Les prêtres expriment également leur consternation face au fait que ceux qui applaudissent El-Rufai « sont les mêmes responsables religieux avec lesquels nous avons constamment dialogué et discuté sur la façon d’aider à enraciner l’harmonie, la paix et le respect mutuel entre nos différentes confessions. Ce sont les mêmes clercs que nous avons appelés amis et partenaires dans le cadre du dialogue interreligieux, et maintenant ils semblent poignarder leurs amis dans le dos ».
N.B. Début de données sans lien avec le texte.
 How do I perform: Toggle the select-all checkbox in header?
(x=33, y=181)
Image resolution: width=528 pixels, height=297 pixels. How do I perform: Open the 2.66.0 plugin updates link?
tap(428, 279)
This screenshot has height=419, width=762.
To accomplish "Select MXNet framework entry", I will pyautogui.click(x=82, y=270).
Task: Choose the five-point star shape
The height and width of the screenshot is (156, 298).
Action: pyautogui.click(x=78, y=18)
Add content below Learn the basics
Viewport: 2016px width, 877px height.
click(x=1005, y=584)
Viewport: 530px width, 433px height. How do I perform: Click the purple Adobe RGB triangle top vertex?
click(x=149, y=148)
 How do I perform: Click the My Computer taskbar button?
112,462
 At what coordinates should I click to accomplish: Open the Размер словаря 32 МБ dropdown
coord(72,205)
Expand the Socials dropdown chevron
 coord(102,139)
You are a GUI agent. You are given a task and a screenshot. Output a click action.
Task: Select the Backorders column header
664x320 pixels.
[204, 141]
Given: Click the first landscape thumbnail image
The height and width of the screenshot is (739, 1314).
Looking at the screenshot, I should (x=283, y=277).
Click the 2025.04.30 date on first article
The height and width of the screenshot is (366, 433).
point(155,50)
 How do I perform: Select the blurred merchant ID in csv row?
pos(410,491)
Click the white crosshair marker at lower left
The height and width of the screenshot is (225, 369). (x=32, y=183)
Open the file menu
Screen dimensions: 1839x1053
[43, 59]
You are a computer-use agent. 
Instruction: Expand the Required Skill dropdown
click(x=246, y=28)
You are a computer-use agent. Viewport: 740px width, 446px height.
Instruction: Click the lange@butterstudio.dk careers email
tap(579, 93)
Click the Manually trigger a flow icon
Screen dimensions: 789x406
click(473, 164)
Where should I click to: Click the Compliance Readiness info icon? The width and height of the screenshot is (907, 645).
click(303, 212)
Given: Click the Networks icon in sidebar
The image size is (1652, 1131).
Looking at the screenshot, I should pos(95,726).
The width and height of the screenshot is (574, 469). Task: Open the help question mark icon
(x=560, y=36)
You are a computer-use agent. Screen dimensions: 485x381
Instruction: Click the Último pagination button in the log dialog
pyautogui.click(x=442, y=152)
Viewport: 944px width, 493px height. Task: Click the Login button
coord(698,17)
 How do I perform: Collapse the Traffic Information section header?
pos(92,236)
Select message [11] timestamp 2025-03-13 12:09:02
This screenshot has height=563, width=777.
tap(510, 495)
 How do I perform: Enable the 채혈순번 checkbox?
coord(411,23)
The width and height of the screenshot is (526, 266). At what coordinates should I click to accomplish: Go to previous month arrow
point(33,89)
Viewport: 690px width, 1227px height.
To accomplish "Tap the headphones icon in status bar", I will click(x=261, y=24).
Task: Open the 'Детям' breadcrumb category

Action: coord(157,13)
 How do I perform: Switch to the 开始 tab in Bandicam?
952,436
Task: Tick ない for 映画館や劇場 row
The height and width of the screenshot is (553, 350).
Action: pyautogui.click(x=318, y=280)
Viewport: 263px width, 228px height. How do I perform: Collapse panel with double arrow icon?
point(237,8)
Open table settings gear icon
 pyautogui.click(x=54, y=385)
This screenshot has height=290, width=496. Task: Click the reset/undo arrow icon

Néanmoins, les signataires catholiques de cette lettre insistent sur le fait qu’ils souhaitent donner au gouverneur actuel le bénéfice du doute. « Nous vous écrivons parce que nous voulons que vous réussissiez. La religion devrait occuper la place qui lui est donnée par la Constitution et ne devrait jamais être utilisée comme une couverture pour l’incompétence et l’échec. La paix et le progrès de notre État ne devraient jamais servir de monnaie d’échange pour des calculs politiques flagrants. Nous vous assurons de notre soutien indéfectible et de nos prières, confiants que Dieu vous donnera la sagesse de gouverner et de conférer à l’État de Kaduna une réputation enviable parmi les autres États», écrivent les prêtres.